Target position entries
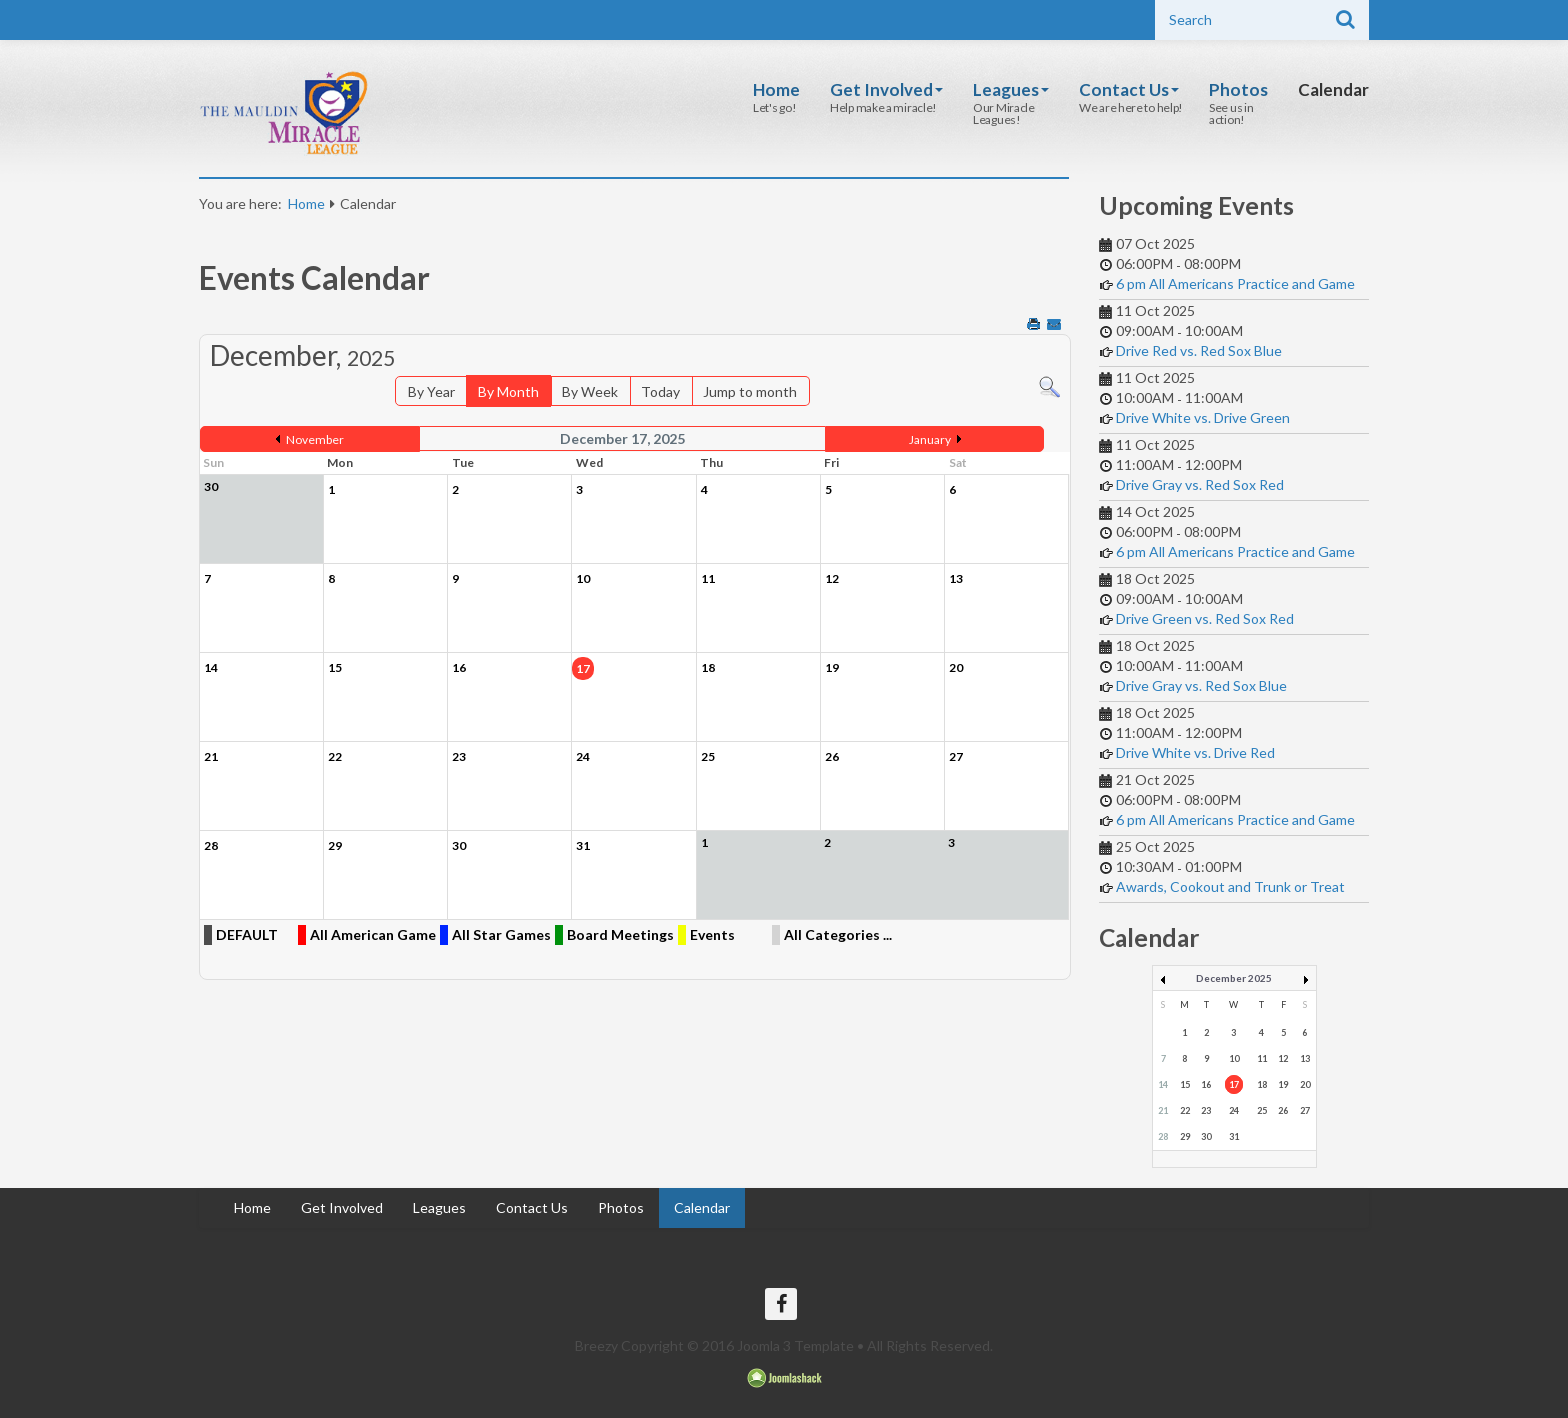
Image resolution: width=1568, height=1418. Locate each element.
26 (1283, 1110)
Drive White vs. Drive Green (1203, 417)
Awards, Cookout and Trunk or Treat (1230, 886)
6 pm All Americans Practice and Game (1235, 283)
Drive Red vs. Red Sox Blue (1199, 350)
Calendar (1333, 89)
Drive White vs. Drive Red (1195, 752)
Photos (1238, 89)
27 (1305, 1110)
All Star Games (501, 934)
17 (1234, 1084)
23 (1206, 1110)
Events (712, 934)
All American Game (373, 934)
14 (1163, 1084)
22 (1185, 1110)
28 (1163, 1136)
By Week (590, 391)
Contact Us (1129, 89)
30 (1206, 1136)
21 (1163, 1110)
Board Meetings (620, 934)
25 (1262, 1110)
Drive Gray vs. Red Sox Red (1200, 484)
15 (1185, 1084)
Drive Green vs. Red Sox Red (1205, 618)
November (315, 439)
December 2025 (1234, 978)
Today (660, 391)
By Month (508, 391)
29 (1185, 1136)
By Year (431, 391)
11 (1262, 1058)
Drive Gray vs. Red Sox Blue (1201, 685)
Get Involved (886, 89)
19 (1283, 1084)
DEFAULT (247, 934)
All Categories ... (838, 934)
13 (1305, 1058)
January (930, 439)
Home (776, 89)
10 (1234, 1058)
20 (1305, 1084)
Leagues (1011, 89)
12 (1283, 1058)
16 (1206, 1084)
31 (1234, 1136)
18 (1262, 1084)
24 (1234, 1110)
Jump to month (750, 391)
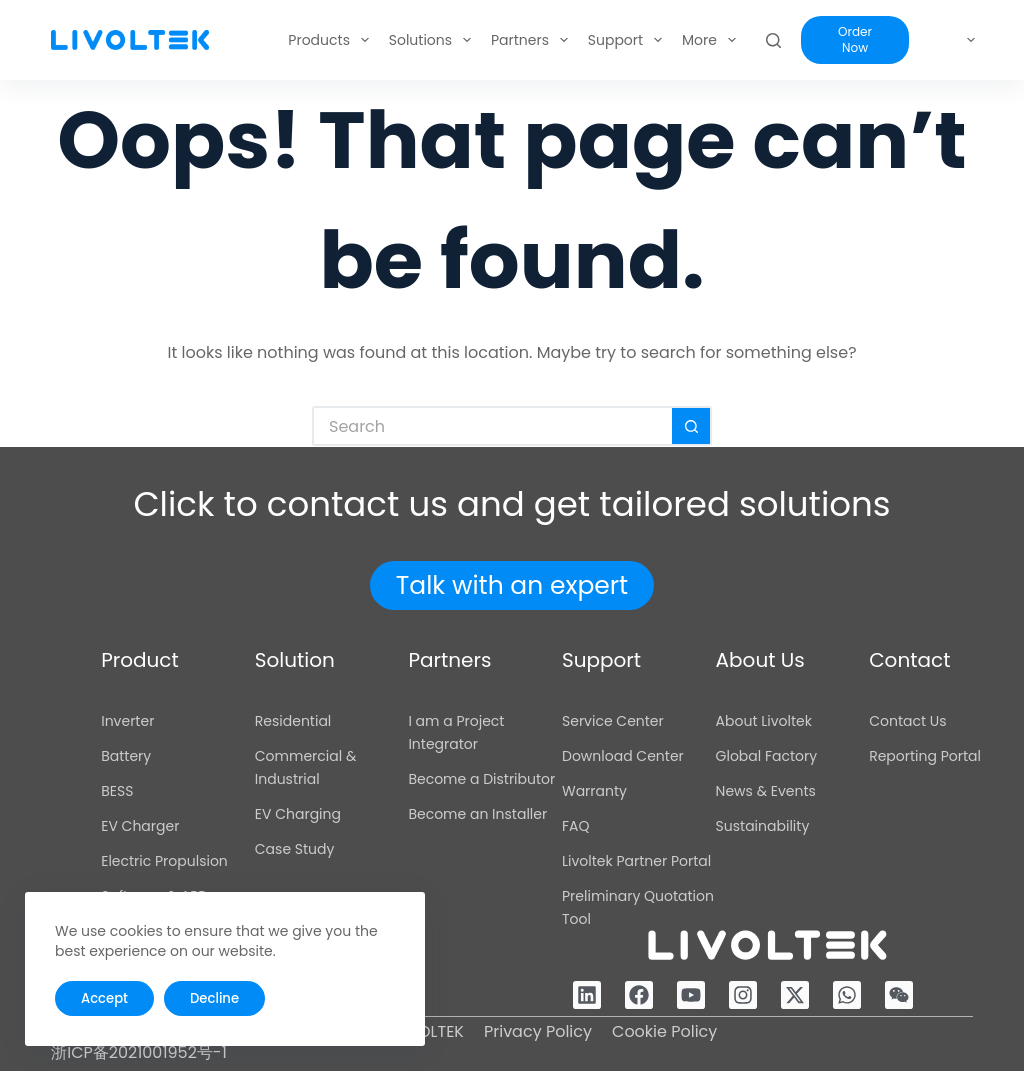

■ **Exercise**:
Render every line of the entries above as a JSON list of strings, one string per line, with blank lines skipped and the pictures left out.

■ **Result for this task**:
[
  "Image resolution: width=1568, height=1418. Locate each element.",
  "26 (1283, 1110)",
  "Drive White vs. Drive Green (1203, 417)",
  "Awards, Cookout and Trunk or Treat (1230, 886)",
  "6 pm All Americans Practice and Game (1235, 283)",
  "Drive Red vs. Red Sox Blue (1199, 350)",
  "Calendar (1333, 89)",
  "Drive White vs. Drive Red (1195, 752)",
  "Photos (1238, 89)",
  "27 (1305, 1110)",
  "All Star Games (501, 934)",
  "17 (1234, 1084)",
  "23 (1206, 1110)",
  "Events (712, 934)",
  "All American Game (373, 934)",
  "14 (1163, 1084)",
  "22 (1185, 1110)",
  "28 (1163, 1136)",
  "By Week (590, 391)",
  "Contact Us (1129, 89)",
  "30 (1206, 1136)",
  "21 (1163, 1110)",
  "Board Meetings (620, 934)",
  "25 (1262, 1110)",
  "Drive Gray vs. Red Sox Red (1200, 484)",
  "15 (1185, 1084)",
  "Drive Green vs. Red Sox Red (1205, 618)",
  "November (315, 439)",
  "December 2025 (1234, 978)",
  "Today (660, 391)",
  "By Month (508, 391)",
  "29 (1185, 1136)",
  "By Year (431, 391)",
  "11 (1262, 1058)",
  "Drive Gray vs. Red Sox Blue (1201, 685)",
  "Get Involved (886, 89)",
  "19 (1283, 1084)",
  "DEFAULT (247, 934)",
  "All Categories ... (838, 934)",
  "13 (1305, 1058)",
  "January (930, 439)",
  "Home (776, 89)",
  "10 (1234, 1058)",
  "20 (1305, 1084)",
  "Leagues (1011, 89)",
  "12 (1283, 1058)",
  "16 (1206, 1084)",
  "31 (1234, 1136)",
  "18 (1262, 1084)",
  "24 (1234, 1110)",
  "Jump to month (750, 391)"
]